Photoprocesses of molecules with 2-nitrobenzyl protecting groups and caged organic acids

Article abstract of DOI:10.1111/j.1751-1097.2007.00215.x

The 308 nm photoinduced formation of the nitroso product and the intermediacy of the aci-nitro form(s) were studied for a series of 2-nitrobenzyl alkyl and aryl esters (1a-4e) and bis-(nitrophenyl)methyl acetates (5a-6b) by time-resolved UV-vis spectroscopy. A triplet state appears as major transient, when 2-nitrobenzyl derivatives 1 are substituted by 4,5-dimethoxy (2) and 4,5-methylenedioxy (3/4) groups. This triplet of charge transfer character is, however, not part of the route via the aci-nitro into the 2-nitroso form. The activation energy and preexponential factor of the longest lifetime component (τ_aci), i.e. the major part of the aci-nitro decay, were determined.
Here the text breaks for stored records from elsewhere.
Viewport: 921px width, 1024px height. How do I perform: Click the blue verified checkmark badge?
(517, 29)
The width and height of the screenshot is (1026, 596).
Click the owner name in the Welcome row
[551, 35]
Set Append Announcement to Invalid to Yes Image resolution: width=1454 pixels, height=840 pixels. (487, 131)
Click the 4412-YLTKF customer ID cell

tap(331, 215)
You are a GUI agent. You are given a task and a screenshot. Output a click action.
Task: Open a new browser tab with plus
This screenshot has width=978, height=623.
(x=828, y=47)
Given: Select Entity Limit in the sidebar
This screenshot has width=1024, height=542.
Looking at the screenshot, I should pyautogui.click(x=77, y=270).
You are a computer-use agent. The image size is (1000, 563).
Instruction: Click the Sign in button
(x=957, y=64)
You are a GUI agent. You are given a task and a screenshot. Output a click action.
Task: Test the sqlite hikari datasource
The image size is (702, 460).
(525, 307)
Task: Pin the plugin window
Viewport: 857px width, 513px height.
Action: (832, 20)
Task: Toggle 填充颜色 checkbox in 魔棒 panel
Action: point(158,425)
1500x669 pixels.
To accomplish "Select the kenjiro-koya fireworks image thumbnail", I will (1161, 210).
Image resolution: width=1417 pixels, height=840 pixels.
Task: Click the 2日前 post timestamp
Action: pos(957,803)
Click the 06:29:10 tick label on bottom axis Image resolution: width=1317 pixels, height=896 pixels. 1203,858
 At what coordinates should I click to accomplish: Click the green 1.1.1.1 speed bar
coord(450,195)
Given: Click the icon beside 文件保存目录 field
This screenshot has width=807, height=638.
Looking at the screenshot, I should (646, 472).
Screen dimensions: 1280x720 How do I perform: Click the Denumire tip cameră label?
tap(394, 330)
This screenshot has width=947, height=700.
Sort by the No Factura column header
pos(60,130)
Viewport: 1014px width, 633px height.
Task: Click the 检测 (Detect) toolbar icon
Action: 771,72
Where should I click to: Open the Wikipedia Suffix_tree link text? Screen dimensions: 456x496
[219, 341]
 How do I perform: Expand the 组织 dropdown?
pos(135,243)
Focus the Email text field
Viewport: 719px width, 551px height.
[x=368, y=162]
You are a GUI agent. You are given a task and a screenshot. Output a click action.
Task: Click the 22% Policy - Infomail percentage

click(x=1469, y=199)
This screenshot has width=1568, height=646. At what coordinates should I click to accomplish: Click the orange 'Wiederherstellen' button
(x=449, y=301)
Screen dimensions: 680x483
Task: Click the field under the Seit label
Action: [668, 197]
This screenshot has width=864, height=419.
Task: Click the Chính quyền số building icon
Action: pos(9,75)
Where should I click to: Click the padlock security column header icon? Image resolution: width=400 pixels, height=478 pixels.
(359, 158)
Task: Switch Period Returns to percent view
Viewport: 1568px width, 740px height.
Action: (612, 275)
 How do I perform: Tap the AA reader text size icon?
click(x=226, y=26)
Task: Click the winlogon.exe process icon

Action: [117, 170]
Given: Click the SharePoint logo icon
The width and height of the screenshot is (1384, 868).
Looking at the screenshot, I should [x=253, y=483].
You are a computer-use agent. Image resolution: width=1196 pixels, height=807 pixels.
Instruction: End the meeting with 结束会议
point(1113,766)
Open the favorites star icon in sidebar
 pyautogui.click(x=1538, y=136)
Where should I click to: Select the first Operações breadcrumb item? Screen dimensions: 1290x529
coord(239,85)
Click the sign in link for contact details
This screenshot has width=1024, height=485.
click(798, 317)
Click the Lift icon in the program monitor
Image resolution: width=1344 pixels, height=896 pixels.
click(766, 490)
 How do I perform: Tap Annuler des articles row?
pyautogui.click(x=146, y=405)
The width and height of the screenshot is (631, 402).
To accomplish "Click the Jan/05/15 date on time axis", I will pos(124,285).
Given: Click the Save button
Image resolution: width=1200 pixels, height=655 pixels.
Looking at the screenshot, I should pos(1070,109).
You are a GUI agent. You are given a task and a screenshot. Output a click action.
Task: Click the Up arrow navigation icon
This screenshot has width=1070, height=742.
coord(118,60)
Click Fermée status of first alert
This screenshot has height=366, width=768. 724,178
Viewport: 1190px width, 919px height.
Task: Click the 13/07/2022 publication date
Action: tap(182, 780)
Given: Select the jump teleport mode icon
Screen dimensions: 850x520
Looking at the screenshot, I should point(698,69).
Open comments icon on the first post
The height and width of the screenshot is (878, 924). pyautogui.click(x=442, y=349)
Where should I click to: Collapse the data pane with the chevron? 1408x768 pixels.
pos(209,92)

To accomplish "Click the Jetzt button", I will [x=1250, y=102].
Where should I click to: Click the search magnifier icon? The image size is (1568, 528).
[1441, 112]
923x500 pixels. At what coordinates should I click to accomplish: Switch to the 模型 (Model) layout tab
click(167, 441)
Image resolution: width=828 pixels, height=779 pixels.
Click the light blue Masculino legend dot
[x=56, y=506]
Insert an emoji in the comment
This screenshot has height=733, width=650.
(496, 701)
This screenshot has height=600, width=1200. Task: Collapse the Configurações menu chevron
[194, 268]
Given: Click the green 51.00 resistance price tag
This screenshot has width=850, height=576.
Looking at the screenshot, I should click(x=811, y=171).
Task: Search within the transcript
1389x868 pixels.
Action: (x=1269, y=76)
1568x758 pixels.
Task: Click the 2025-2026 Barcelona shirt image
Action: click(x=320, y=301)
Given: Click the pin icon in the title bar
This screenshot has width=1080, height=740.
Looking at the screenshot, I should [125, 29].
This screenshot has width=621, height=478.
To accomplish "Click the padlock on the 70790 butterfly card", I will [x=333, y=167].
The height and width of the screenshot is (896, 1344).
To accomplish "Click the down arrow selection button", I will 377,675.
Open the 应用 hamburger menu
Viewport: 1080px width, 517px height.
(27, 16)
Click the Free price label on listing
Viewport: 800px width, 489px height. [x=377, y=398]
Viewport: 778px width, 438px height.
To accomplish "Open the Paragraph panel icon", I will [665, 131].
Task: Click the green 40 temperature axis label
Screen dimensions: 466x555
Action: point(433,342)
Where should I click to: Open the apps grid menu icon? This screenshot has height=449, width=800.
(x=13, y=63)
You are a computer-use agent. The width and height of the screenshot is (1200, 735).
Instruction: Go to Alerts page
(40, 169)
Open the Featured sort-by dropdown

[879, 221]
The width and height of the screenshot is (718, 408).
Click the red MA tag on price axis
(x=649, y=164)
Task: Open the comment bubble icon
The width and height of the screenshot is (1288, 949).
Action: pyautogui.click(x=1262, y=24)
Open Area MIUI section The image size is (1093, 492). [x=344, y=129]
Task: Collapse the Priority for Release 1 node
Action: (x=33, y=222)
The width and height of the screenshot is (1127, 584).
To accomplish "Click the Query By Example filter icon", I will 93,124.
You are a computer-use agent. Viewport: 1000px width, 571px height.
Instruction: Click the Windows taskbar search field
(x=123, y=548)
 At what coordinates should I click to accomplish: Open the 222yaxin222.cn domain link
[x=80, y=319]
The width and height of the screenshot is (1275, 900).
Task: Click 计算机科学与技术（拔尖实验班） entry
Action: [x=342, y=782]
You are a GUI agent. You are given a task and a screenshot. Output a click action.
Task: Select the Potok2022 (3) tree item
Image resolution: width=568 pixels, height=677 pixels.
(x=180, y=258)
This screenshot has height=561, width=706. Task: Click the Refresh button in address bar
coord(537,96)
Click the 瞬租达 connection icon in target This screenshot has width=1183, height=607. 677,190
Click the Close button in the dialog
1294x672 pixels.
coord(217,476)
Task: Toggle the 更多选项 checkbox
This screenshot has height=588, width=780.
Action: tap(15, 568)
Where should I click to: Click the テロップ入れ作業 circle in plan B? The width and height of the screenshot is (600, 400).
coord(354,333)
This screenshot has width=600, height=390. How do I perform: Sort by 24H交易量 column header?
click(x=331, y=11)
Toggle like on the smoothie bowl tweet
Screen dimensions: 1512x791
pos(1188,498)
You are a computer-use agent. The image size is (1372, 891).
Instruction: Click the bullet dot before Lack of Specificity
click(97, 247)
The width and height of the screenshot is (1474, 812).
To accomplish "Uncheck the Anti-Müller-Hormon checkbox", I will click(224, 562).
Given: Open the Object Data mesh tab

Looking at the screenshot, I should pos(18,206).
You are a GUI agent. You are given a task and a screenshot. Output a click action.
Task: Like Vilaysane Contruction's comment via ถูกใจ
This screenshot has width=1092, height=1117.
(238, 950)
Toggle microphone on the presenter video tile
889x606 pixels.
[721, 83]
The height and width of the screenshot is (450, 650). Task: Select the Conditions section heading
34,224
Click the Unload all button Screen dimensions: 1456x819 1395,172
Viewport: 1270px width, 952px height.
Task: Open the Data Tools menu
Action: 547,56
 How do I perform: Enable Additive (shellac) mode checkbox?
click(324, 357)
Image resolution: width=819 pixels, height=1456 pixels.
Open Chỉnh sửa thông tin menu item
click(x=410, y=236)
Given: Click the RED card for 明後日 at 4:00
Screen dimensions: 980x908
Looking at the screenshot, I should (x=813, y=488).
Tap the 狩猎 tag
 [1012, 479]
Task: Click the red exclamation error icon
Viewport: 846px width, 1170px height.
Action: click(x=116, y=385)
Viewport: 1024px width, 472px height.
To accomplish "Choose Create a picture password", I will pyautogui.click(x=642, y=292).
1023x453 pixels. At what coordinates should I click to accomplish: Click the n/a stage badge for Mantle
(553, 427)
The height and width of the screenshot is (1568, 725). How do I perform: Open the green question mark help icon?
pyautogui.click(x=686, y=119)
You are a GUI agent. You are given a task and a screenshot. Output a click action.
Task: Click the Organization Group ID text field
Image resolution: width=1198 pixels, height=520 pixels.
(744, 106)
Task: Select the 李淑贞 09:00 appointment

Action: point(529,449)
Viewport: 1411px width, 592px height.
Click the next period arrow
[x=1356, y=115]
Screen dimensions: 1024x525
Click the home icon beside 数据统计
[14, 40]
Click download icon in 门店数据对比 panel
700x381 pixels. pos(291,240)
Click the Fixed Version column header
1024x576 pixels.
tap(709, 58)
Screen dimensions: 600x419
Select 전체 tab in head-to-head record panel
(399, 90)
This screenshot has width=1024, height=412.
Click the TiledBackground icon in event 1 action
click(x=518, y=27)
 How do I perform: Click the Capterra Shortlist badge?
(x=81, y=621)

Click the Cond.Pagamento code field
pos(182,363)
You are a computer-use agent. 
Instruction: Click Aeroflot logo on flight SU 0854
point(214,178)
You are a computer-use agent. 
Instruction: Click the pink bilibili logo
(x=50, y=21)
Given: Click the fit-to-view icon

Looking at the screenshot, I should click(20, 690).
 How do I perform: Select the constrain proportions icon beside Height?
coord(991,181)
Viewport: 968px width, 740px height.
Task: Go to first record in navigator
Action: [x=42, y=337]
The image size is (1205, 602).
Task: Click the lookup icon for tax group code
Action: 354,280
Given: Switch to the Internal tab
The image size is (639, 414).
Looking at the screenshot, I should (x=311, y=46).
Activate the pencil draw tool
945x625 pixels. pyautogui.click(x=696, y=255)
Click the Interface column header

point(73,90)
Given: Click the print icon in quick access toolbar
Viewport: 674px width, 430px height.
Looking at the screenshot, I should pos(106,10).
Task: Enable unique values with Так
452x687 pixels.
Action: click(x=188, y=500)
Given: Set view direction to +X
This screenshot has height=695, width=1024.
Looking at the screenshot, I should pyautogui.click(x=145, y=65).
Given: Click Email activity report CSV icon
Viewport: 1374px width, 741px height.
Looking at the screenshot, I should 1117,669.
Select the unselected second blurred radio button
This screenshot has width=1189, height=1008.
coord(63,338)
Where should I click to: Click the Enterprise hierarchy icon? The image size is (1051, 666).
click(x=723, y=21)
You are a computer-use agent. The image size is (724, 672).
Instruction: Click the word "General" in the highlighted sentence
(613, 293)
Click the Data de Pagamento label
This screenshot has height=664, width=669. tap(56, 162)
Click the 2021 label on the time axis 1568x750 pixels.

The carboxylic acids as leaving groups have rather small effects on τ_aci. An additional nitrated phenyl ring in α-position (5) leads generally to shorter τ_aci value. Otherwise, the photogeneration of nitroso products is similar. The quantum yield (Φ_d) varies only moderately with structure, the yield of the aci-nitro form and Φ_d are correlated and little affected by solvent properties.